### PROBLEM STATEMENT
The word "computer" appears in some lines of the entries. Say how many, and give nothing but the number.

(Saved data entries)
*** Begin section ***
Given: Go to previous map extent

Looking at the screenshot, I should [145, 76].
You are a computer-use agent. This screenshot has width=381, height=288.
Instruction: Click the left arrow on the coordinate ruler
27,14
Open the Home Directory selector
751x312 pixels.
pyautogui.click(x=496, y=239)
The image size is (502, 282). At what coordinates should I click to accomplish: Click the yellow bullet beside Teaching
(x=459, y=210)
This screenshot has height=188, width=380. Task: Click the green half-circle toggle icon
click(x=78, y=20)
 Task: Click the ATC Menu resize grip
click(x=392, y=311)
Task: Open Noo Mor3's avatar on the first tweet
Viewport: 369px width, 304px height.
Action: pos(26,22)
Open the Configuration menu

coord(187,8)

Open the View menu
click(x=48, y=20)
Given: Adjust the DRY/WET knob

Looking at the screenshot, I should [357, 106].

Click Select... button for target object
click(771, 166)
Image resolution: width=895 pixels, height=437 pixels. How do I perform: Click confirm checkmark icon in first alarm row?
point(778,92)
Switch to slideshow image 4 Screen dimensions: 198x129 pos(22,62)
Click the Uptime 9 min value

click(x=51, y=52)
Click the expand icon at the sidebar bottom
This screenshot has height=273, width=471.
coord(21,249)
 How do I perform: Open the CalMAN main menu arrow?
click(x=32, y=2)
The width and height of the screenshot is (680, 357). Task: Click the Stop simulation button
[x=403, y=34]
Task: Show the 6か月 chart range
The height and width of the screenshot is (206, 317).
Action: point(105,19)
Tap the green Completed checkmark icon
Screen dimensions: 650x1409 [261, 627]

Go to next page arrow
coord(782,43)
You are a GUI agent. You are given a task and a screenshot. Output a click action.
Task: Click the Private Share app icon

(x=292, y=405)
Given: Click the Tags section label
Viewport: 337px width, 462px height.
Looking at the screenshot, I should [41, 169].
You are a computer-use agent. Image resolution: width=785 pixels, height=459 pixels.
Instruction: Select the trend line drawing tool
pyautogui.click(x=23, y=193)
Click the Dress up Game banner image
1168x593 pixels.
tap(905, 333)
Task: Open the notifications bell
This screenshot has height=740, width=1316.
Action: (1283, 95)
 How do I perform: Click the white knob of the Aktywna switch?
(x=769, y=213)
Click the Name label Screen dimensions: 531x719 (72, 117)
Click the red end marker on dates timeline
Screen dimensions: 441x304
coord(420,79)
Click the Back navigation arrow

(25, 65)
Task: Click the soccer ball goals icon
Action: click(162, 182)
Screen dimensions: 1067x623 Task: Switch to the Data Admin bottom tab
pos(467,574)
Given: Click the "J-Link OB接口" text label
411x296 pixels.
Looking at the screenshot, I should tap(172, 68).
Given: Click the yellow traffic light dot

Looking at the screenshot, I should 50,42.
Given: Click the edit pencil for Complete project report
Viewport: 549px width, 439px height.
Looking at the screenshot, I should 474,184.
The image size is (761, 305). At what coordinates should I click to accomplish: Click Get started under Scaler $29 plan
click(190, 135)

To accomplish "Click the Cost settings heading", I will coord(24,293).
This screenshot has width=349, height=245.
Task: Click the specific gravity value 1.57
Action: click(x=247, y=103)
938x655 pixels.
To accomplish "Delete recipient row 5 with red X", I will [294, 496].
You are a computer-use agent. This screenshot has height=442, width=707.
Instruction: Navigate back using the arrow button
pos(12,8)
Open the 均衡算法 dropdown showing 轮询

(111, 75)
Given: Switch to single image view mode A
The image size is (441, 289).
*** End section ***
### ANSWER AREA
3